▶ [EXERCISE INSTRUCTIONS]:
Could you filter the listing for lines with the word "computer" and return them?

↓↓↓

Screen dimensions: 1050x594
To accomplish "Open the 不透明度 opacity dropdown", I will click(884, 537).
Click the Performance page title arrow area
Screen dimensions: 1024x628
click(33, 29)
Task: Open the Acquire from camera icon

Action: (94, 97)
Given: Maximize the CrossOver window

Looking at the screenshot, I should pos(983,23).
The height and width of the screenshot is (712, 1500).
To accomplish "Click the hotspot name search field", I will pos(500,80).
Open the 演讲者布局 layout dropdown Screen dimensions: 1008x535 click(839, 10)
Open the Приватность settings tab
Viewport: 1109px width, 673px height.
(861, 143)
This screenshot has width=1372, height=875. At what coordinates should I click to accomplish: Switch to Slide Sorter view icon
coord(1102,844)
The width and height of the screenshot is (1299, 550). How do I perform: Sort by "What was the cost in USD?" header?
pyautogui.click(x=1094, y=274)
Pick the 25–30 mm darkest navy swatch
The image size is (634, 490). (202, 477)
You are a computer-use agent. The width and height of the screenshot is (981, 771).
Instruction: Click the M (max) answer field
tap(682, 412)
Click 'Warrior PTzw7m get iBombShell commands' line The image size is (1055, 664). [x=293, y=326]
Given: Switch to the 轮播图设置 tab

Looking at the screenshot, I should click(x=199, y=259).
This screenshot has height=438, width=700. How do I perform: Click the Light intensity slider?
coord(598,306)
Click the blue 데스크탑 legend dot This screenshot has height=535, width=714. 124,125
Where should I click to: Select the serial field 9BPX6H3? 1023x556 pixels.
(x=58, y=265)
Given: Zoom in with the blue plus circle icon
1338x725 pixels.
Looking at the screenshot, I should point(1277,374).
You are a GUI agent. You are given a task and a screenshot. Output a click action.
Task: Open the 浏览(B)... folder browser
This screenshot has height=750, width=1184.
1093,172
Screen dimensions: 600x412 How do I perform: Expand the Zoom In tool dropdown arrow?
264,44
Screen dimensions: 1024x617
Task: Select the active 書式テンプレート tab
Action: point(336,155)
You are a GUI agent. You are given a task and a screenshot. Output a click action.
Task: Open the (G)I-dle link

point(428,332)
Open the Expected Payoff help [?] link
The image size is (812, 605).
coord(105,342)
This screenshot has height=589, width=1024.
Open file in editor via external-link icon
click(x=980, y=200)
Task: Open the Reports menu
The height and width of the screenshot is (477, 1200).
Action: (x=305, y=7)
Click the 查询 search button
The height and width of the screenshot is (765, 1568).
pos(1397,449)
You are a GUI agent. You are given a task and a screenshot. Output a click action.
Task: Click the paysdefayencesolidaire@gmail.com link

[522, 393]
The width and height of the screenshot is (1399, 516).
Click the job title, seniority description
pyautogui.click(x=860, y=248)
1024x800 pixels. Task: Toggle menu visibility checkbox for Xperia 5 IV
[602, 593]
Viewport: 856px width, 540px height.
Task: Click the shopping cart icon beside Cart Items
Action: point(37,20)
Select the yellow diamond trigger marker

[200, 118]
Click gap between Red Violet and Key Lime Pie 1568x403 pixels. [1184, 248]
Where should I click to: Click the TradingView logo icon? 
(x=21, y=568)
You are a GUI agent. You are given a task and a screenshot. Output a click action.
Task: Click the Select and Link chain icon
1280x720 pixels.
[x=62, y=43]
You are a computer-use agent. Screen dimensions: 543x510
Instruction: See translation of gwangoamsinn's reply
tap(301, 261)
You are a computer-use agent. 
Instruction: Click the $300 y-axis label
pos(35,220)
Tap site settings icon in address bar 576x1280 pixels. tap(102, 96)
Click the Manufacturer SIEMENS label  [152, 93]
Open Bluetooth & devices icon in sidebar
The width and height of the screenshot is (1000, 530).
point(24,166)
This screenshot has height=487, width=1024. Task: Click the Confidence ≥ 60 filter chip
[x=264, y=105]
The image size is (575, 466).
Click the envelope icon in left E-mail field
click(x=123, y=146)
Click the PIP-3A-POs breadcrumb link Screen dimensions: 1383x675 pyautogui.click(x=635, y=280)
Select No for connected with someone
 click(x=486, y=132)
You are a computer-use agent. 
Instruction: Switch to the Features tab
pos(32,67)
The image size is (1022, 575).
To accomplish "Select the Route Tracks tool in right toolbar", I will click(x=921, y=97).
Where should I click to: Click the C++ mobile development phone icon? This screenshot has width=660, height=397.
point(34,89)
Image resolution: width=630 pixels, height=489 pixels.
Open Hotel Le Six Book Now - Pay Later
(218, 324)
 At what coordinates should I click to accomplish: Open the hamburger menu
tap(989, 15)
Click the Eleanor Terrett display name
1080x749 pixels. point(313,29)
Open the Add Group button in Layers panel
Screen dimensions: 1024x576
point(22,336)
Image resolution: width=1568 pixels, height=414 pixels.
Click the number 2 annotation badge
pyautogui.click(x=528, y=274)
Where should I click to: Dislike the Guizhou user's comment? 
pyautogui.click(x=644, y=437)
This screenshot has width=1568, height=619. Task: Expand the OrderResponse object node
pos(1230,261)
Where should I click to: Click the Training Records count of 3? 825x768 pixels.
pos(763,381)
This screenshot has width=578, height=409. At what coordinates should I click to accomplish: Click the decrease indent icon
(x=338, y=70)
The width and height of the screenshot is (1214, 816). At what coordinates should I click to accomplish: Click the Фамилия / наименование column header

↑↑↑

▶ [SOLUTION TO THE EXERCISE]:
You are a computer-use agent. The width and height of the screenshot is (981, 771).
You are a computer-use agent. Screen dimensions: 543x510
You are a computer-use agent. 
You are a computer-use agent. 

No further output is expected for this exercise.